§ What you have to do
Pull out, unchanged, every line of the records, starting with the line that contains "Where should I click to: Open" and going on through the end of the records.

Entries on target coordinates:
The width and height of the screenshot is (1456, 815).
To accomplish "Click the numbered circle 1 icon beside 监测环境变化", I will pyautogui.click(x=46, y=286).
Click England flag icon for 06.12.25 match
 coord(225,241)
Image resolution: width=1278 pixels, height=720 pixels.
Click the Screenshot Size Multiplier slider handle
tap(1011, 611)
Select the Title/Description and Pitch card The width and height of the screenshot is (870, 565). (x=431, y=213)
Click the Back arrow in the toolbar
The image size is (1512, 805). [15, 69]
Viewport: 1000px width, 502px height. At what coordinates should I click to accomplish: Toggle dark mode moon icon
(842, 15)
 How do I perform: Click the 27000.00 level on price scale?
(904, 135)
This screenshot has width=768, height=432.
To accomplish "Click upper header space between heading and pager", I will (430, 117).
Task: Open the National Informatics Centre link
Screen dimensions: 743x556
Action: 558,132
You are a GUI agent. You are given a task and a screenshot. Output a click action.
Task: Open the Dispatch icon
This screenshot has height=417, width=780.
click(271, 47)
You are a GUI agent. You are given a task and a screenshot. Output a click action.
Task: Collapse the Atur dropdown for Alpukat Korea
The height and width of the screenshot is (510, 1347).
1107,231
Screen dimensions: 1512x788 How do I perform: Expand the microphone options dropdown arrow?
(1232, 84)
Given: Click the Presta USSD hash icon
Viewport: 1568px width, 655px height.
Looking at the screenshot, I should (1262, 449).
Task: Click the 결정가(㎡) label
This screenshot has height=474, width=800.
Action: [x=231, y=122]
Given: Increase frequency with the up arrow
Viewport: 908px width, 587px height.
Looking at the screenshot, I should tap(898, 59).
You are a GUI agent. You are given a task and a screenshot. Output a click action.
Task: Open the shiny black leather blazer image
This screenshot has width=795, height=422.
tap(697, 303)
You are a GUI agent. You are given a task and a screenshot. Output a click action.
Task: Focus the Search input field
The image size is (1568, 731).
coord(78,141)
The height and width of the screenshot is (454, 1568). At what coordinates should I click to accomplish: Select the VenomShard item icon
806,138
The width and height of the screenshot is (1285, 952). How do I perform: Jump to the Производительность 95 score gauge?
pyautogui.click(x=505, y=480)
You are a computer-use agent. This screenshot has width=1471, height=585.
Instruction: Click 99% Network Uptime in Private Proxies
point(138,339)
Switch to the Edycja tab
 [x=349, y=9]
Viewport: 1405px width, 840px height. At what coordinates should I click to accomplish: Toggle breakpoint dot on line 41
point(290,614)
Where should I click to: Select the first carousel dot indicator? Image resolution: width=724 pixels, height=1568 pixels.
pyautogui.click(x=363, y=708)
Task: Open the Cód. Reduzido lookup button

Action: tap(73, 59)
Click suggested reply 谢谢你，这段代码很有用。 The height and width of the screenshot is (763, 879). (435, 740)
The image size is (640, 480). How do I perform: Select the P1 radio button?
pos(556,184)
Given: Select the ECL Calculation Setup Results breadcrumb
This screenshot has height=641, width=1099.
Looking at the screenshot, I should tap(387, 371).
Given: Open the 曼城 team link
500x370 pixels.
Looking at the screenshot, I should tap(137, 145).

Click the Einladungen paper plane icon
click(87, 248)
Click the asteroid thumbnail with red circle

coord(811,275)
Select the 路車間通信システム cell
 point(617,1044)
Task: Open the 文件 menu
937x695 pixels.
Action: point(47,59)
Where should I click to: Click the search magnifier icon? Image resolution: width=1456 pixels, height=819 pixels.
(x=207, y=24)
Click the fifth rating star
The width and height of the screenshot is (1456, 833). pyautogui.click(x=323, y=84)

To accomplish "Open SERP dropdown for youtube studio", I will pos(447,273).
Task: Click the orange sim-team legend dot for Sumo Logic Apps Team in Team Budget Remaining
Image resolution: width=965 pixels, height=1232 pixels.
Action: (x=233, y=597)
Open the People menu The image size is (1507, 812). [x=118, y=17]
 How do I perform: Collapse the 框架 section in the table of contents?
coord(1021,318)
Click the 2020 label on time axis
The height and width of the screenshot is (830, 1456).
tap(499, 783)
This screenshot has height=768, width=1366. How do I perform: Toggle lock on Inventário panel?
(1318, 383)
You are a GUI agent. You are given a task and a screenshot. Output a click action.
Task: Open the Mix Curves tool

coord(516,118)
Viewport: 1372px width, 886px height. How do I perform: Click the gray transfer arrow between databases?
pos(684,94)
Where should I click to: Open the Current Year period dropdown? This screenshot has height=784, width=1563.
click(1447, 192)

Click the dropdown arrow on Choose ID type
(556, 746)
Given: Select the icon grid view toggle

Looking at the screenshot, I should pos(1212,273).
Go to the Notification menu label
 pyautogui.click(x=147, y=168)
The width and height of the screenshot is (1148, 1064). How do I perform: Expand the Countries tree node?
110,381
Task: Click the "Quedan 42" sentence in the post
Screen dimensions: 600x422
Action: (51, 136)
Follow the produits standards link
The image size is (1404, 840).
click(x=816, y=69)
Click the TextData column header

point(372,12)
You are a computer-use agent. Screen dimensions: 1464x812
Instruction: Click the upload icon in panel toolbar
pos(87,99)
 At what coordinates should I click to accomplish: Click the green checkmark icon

§ Solution
Where should I click to: Open the Current Year period dropdown? This screenshot has height=784, width=1563.
click(1447, 192)

Click the dropdown arrow on Choose ID type
(556, 746)
Given: Select the icon grid view toggle

Looking at the screenshot, I should pos(1212,273).
Go to the Notification menu label
 pyautogui.click(x=147, y=168)
The width and height of the screenshot is (1148, 1064). How do I perform: Expand the Countries tree node?
110,381
Task: Click the "Quedan 42" sentence in the post
Screen dimensions: 600x422
Action: (51, 136)
Follow the produits standards link
The image size is (1404, 840).
click(x=816, y=69)
Click the TextData column header

point(372,12)
You are a computer-use agent. Screen dimensions: 1464x812
Instruction: Click the upload icon in panel toolbar
pos(87,99)
 At what coordinates should I click to accomplish: Click the green checkmark icon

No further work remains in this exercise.